La motion n’a pas remporté la majorité des votes, et ce, en grande proportion. Le Bloc québécois et le NPD ont tous deux voté contre la motion. Ce résultat n’était pas surprenant, puisque le chef du Bloc québécois Yves-François Blanchet et le chef du NPD Jagmeet Singh avait déjà annoncé, lors de la présentation de la motion, qu’ils voteraient contre celle-ci.
Les deux chefs semblent s’entendre sur le fait que déclencher des élections aussi rapidement mènerait probablement les conservateurs au pouvoir, et cela n’avantage aucune de leurs formations.
Dans une déclaration, monsieur Singh s’est expliqué ainsi : « Nous votons contre les coupures dans notre système de santé et dans les services dont les gens ont besoin ». Selon lui, un gouvernement de Pierre Poilievre viendrait défaire le travail que le NPD a fait avec les Libéraux dans les dernières années notamment au niveau de l’assurance médicament et des soins dentaires.
Pour leur part, les bloquistes s’inquiètent des intentions de monsieur Poilievre en matière d’immigration. Ils constatent que celui-ci ne semble pas considérer de solutions particulières pour le Québec. Ils considèrent également qu’ils sont encore en mesure d’obtenir des gains pour le Québec avec le gouvernement en place et qu’il n’est donc pas pressant de tenir des élections.
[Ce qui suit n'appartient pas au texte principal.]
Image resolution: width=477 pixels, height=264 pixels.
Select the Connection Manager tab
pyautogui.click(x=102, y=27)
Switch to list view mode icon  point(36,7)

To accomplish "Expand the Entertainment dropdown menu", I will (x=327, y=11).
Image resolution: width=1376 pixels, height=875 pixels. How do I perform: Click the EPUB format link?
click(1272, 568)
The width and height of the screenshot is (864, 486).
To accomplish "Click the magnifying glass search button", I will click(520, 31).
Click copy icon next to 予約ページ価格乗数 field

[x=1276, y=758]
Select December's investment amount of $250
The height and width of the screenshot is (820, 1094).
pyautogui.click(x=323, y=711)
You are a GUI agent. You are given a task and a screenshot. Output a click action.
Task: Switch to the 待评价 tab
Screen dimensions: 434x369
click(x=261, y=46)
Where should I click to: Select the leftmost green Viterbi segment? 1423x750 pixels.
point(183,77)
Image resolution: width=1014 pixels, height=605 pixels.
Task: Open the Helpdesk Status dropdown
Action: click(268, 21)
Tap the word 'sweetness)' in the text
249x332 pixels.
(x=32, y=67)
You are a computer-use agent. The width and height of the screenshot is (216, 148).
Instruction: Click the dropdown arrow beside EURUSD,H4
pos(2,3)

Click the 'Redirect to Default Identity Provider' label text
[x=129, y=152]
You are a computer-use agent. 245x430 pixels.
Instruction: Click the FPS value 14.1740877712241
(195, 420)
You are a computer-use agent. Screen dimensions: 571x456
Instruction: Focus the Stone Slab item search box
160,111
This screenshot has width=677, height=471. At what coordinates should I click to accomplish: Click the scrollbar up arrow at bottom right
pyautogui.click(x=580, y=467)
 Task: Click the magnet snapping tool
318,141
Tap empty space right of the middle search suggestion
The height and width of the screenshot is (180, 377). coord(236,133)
Cependant, monsieur Blanchet, chef du parti, a tenu à préciser que le gouvernement avait son appui seulement si les projets de loi sur la gestion de l’offre et sur les pensions de vieillesse présentés par le Bloc Québécois étaient établis sous forme de loi irréversible d’ici le 29 octobre, sans quoi le parti entamerait des discussions pour faire tomber le gouvernement.